Sportmediziner benötigen eine Berufshaftpflicht mit expliziter Deckung für sportmedizinische Belastungsdiagnostik (mindestens 3 Mio. €), eine Elektronikversicherung für Spiroergometrie-Systeme (10.000–30.000 €) und Ergometer sowie eine Betriebsunterbrechungsversicherung für den Fall eines Geräteausfalls.

Hintergrund

Belastungsuntersuchungen (Spiroergometrie, Belastungs-EKG) können bei unerkannten kardialen Erkrankungen zu ernsten Zwischenfällen führen. Die Berufshaftpflicht eines Sportmediziners muss daher explizit Belastungsuntersuchungen und ihre möglichen Komplikationen einschließen.

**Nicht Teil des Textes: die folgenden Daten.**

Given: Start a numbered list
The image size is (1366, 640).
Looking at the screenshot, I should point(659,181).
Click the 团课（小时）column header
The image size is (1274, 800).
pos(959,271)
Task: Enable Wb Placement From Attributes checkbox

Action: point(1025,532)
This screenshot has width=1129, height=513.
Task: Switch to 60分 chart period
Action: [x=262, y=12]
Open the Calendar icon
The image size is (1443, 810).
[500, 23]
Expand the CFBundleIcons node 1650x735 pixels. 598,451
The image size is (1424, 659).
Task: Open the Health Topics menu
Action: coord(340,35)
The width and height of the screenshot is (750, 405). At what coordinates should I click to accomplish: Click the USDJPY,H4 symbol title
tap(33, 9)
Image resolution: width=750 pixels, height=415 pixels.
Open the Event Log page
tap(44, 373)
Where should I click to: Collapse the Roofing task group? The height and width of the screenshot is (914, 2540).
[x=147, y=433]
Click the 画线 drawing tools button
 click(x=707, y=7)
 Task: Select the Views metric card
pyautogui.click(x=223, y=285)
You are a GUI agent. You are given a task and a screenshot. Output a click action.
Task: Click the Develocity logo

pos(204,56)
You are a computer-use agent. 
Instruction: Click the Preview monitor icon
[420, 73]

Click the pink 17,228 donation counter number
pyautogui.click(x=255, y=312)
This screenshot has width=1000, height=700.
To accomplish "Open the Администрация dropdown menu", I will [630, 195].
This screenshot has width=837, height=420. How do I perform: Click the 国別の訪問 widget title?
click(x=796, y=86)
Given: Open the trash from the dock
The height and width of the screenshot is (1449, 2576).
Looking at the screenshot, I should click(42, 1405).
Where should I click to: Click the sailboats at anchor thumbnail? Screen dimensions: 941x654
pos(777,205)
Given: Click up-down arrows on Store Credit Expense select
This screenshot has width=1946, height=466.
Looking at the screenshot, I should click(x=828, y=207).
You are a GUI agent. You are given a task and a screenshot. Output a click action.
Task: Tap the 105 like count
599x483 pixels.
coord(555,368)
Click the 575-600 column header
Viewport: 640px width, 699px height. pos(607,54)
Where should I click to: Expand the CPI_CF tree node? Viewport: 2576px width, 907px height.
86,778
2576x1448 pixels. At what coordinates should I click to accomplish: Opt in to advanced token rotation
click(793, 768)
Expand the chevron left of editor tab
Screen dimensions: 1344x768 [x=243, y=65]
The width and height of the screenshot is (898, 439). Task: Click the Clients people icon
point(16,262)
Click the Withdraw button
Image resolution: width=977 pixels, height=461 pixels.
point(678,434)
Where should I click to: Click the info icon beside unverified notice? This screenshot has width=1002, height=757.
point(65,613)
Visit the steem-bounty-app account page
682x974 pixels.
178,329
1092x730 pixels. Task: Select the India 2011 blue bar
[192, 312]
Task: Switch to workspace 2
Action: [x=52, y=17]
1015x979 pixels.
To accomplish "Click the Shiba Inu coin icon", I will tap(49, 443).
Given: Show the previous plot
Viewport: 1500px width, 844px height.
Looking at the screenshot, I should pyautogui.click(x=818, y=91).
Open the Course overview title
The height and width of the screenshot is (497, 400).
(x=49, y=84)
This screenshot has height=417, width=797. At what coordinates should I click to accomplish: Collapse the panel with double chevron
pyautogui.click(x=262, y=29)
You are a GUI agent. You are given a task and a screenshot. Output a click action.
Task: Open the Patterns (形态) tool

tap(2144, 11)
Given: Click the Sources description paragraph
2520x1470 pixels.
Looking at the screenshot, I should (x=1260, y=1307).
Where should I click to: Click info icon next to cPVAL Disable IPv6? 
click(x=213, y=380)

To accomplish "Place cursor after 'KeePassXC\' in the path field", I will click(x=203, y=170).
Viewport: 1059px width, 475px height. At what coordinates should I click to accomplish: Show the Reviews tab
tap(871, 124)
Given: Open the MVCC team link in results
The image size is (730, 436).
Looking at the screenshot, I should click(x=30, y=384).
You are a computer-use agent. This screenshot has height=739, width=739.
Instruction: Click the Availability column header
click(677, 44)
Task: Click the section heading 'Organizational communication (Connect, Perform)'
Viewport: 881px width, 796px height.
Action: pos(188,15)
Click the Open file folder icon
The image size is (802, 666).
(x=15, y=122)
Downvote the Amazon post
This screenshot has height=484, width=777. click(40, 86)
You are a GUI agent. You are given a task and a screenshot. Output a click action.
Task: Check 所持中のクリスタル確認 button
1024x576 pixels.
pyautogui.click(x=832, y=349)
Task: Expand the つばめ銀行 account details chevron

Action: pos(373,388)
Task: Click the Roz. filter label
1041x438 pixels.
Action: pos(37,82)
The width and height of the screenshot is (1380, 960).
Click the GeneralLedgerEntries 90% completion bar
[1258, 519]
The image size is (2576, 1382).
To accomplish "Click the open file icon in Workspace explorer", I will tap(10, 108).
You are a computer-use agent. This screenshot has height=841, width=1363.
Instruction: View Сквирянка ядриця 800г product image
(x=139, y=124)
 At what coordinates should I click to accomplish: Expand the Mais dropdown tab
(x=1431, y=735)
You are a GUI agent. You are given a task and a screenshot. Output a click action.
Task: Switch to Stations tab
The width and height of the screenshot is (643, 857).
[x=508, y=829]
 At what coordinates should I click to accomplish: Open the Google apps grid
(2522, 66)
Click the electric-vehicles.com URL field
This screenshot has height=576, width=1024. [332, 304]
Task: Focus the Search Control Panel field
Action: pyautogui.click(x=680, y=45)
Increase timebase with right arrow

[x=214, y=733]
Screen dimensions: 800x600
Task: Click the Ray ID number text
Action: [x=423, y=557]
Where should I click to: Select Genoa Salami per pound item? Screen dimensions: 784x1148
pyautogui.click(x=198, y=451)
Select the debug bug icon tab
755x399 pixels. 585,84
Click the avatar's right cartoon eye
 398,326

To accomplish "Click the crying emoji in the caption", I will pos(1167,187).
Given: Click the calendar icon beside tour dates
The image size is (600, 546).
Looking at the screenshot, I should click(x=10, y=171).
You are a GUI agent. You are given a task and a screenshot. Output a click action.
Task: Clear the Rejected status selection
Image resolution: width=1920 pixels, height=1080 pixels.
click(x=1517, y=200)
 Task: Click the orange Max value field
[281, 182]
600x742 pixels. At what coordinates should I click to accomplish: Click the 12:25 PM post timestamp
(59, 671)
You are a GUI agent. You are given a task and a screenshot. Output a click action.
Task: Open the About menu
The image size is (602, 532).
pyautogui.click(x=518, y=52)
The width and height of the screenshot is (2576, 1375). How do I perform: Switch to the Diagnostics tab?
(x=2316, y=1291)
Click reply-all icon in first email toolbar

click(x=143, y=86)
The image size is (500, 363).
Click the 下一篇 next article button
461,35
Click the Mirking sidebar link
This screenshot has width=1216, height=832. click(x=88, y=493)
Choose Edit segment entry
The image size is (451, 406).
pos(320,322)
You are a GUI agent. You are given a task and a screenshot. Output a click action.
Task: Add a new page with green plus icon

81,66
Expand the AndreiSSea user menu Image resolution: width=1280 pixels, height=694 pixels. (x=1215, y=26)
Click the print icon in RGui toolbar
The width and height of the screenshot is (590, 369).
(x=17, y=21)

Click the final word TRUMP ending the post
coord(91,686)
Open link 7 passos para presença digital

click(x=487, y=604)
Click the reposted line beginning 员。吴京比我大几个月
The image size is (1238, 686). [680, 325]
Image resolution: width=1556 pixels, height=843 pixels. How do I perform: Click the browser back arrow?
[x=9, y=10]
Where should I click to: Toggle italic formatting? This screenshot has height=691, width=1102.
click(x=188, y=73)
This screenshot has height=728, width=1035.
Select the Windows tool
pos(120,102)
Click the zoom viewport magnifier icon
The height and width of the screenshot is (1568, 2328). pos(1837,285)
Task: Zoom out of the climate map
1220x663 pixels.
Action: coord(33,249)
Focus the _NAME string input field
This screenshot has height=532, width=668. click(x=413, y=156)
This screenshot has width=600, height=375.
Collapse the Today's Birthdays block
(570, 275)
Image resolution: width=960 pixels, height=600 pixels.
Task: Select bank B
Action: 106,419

Spiroergometrie-Systeme kosten 10.000–30.000 €; ein Defekt am Ergometer oder am Atemgasanalysegerät macht die gesamte Leistungsdiagnostik unmöglich. Eine Betriebsunterbrechungsversicherung trägt laufende Kosten bei Geräteausfall. Ergänzend sind DEXA-Scanner (30.000–80.000 €) für Körperkompositionsanalyse durch eine Elektronikversicherung abzudecken.

Bei Ärzteversichert beraten wir Sportmediziner zu einer passenden Kombination aus Berufshaftpflicht und Praxis-Elektronikversicherung.

Wann gilt das nicht?

Angestellte Sportmediziner in Verbandszentren oder Kliniken sind über die Betriebshaftpflicht abgesichert. Rein beratend tätige Sportmediziner ohne eigene Geräteausstattung haben geringere Versicherungserfordernisse.